\[%% % Add your macros here; they'll be included in pdf and html output. %% \newcommand{\R}{\mathbb{R}} % reals \newcommand{\E}{\mathbb{E}} % expectation \renewcommand{\P}{\mathbb{P}} % probability \]
Title: "Generating sequences without repeats"
Author: "Peter Ralph"
Date: "Wed Aug 23 14:12:24 2017"

Goal: To write a function that takes a single argument, \(n\), and returns all strings of length \(n\) composed of A, C, G, and T in which no two adjacent letters are the same.

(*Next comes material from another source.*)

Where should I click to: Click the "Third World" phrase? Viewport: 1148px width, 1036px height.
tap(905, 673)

To start, and for testing purposes, let's compile the list by hand for small \(n\). For instance, truth[[2]] will have the right answer for n=2:

truth <- list(
              c("A", "C", "G", "T"),
              c("AC", "AG", "AT",
                "CA", "CG", "CT",
                "GA", "GC", "GT",
                "TA", "TC", "TG"),
              c("ACA", "ACG", "ACT",
                "AGA", "AGC", "AGT",
                "ATA", "ATC", "ATG",
                "CAC", "CAG", "CAT",
                "CGA", "CGC", "CGT",
                "CTA", "CTC", "CTG",
                "GAC", "GAG", "GAT",
                "GCA", "GCG", "GCT",
                "GTA", "GTC", "GTG",
                "TAC", "TAG", "TAT",
                "TCA", "TCG", "TCT",
                "TGA", "TGC", "TGT"))

As a check, the correct number of these should be 4 * 3^{(n-1)} -- four for the first letter, and three for each subsequent one.

4 * (3^(0:2))
## [1]  4 12 36
sapply(truth, length)
## [1]  4 12 36

The procedure of making those lists suggests an elegant idea: construct the length \((n+1)\) strings by prepending a letter to the length \(n\) strings, but omitting the ones that would make a repeat.

sequences <- function (n) {
    bases <- c("A", "C", "G", "T")
    if (n==1) {
        out <- bases
    } else {
        out <- c()
        smaller <- sequences(n-1)
        for (x in bases) {
            omit <- (substr(smaller, 1, 1) == x)
            out <- c(out, paste0(x, smaller[!omit]))
        }
    }
    return(out)
}

Now let's check this:

all(sequences(1) == truth[[1]])
## [1] TRUE
all(sequences(2) == truth[[2]])
## [1] TRUE
all(sequences(3) == truth[[3]])
## [1] TRUE
results <- sapply(1:8, sequences)
plot(sapply(results, length), xlab='n', ylab='length of result')
lines(1:8, 4*3^(0:7), col='red')
plot of chunk check_function

plot of chunk check_function